Goal of the exercise —
Starting at the first line of the entries below, output every line exactly, up to and including the line with "Given: Click the Remember me label text".

Stored records
= = = = = = =
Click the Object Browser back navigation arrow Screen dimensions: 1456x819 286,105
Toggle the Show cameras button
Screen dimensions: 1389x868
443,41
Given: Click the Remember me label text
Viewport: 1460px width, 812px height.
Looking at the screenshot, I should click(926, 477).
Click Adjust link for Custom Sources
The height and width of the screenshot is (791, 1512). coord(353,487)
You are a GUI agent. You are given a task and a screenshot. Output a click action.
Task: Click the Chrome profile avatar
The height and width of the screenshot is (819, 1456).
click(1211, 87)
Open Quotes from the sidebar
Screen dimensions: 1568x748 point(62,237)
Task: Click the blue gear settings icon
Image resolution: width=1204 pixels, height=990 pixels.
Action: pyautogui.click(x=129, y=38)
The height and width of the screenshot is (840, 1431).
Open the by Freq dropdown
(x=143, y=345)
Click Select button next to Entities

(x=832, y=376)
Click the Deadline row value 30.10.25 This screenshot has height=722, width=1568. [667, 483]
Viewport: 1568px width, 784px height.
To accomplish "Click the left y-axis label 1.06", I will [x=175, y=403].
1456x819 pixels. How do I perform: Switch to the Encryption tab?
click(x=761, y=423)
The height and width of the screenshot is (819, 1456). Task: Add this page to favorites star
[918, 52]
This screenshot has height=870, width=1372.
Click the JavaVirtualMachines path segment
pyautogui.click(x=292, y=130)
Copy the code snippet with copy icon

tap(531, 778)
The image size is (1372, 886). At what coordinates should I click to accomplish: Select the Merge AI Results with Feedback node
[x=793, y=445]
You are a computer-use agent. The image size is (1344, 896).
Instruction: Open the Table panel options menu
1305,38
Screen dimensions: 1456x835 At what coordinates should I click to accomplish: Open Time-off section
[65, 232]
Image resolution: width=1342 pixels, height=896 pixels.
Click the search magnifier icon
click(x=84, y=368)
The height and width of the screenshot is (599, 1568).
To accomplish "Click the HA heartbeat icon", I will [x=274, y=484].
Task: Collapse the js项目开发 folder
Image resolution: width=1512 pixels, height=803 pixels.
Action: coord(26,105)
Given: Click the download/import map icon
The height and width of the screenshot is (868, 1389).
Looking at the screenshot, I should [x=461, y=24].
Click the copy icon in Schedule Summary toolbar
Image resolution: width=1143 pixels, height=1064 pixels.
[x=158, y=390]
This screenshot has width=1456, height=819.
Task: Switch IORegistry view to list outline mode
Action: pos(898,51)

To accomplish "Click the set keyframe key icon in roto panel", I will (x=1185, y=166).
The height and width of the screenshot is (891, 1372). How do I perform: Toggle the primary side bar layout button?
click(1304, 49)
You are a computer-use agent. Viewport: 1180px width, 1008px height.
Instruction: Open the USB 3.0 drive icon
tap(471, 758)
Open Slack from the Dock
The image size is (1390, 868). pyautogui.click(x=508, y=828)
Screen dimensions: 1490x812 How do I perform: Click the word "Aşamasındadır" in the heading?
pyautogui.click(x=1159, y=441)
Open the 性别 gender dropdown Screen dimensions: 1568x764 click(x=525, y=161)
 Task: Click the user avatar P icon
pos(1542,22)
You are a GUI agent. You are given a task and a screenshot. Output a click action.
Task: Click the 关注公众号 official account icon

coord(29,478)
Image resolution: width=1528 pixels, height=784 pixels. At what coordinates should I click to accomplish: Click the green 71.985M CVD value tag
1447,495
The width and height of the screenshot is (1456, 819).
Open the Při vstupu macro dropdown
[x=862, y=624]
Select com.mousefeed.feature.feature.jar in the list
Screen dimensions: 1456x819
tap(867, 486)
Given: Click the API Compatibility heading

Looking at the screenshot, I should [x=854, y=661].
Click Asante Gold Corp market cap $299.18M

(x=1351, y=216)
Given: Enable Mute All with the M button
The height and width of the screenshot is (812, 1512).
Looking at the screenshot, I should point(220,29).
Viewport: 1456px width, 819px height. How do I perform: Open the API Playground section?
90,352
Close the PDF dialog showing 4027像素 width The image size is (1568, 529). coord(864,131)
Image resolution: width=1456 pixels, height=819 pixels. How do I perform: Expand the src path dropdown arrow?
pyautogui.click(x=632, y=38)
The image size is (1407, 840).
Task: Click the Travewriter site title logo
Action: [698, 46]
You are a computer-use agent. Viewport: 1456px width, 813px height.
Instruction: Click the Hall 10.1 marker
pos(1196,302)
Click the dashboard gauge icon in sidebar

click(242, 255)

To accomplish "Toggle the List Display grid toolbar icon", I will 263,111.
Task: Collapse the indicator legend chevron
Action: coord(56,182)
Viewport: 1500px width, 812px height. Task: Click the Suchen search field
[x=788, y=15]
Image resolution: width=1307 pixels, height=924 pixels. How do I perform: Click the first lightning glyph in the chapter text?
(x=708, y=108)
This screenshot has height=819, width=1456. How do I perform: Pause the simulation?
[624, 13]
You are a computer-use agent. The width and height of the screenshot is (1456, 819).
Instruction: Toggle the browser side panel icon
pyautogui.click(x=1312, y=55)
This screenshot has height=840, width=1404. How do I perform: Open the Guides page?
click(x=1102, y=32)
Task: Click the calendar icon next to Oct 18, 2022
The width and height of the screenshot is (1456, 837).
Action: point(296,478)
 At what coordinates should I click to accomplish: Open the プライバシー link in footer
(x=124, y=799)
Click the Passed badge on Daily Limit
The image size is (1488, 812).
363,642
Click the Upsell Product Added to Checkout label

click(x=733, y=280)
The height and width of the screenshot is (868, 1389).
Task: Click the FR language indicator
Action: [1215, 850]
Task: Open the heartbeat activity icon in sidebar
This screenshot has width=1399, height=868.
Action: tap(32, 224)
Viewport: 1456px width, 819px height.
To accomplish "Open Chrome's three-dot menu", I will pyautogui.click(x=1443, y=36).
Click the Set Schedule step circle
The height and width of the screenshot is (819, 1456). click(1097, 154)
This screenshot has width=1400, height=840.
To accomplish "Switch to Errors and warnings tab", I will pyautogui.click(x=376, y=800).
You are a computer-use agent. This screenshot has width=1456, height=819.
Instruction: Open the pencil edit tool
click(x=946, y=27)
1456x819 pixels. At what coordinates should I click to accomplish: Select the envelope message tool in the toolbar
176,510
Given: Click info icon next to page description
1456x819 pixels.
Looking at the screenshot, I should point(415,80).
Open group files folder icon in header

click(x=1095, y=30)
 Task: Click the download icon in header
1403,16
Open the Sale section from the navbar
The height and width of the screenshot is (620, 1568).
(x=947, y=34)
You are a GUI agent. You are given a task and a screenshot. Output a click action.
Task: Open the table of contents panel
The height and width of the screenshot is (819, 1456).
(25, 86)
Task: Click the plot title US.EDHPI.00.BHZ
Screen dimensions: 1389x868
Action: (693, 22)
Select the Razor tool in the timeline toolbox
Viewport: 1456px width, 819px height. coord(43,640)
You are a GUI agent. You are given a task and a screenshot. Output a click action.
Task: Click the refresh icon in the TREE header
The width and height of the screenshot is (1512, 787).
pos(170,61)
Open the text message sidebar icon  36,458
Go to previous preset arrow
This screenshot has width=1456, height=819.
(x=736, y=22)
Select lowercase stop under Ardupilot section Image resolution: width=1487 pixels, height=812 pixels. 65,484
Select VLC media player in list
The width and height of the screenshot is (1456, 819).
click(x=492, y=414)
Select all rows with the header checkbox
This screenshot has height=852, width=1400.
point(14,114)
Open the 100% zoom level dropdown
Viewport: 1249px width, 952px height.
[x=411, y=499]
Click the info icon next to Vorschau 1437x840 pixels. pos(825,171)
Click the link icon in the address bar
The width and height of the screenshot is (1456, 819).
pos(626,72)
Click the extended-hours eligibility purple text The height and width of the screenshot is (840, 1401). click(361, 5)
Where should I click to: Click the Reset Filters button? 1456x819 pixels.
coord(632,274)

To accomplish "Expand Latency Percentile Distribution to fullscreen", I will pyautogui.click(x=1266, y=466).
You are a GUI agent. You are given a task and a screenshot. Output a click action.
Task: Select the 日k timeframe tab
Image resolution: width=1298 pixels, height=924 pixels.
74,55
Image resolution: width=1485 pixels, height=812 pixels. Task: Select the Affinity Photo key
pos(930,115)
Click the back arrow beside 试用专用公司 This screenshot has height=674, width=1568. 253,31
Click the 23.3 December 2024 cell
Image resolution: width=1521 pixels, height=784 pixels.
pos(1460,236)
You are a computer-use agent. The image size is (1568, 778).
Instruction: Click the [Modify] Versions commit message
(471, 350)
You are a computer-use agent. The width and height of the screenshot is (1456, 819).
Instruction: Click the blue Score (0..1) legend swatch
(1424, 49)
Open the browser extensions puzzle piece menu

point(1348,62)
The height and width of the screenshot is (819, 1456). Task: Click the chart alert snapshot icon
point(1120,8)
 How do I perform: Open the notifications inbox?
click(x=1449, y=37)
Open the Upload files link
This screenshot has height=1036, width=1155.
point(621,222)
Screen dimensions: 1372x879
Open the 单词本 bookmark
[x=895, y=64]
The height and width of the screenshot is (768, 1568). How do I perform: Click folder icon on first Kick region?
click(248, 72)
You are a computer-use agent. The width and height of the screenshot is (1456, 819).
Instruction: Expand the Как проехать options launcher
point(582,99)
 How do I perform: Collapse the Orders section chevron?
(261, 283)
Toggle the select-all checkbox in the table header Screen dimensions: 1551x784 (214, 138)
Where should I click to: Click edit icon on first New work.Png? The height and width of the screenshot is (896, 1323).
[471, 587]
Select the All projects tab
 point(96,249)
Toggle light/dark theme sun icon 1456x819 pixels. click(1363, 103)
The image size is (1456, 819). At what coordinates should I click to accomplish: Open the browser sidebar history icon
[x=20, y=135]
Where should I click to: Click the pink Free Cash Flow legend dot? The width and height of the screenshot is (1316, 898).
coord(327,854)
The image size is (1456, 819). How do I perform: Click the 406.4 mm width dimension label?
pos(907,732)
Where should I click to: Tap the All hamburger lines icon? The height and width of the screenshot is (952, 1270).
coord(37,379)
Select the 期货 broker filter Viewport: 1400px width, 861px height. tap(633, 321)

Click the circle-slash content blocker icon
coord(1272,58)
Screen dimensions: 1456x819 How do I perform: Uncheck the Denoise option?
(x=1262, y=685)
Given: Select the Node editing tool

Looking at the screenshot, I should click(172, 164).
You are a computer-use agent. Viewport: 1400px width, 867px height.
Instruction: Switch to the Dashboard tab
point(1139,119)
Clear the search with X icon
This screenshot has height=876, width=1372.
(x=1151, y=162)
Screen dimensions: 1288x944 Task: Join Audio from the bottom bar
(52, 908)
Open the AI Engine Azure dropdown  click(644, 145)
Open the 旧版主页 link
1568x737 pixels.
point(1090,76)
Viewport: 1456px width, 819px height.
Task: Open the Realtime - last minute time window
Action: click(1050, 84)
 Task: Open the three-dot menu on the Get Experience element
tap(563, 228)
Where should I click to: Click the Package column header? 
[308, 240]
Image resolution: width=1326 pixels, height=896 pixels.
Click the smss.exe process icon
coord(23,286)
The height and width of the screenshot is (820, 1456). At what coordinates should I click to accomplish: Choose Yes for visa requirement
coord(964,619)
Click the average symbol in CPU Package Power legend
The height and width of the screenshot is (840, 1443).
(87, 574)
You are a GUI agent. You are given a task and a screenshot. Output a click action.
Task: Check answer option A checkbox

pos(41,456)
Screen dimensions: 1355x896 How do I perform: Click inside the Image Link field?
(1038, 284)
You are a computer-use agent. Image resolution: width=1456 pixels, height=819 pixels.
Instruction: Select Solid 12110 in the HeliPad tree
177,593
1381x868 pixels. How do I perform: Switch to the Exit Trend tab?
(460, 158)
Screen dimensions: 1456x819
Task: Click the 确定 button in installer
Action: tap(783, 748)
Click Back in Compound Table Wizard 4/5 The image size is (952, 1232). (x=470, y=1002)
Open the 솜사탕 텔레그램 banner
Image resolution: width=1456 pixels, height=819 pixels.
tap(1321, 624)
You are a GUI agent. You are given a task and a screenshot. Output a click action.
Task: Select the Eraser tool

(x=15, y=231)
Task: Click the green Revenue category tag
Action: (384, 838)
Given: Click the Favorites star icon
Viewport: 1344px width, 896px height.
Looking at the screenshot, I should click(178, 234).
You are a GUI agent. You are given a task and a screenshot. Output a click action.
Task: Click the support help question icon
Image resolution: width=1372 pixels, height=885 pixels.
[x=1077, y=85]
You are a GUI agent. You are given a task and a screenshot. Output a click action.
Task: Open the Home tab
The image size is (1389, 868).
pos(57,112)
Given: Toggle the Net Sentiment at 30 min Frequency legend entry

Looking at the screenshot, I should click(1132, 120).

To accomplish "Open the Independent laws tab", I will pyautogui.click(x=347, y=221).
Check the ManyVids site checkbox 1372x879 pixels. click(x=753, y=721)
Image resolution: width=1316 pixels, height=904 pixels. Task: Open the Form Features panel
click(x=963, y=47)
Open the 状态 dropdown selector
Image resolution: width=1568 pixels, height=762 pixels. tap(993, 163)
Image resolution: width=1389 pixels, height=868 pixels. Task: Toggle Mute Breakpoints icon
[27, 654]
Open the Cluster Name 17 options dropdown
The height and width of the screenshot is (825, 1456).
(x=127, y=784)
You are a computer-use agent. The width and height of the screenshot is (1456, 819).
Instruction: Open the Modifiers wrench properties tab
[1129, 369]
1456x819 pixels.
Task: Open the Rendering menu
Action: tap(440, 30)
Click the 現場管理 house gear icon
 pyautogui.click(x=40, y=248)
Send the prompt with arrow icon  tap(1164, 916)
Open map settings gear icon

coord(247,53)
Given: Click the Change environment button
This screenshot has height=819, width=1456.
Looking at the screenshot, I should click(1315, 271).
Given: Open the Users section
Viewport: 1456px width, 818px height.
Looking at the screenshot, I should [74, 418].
= = = = = = =
Solution to this exercise —
Click the Object Browser back navigation arrow Screen dimensions: 1456x819 286,105
Toggle the Show cameras button
Screen dimensions: 1389x868
443,41
Given: Click the Remember me label text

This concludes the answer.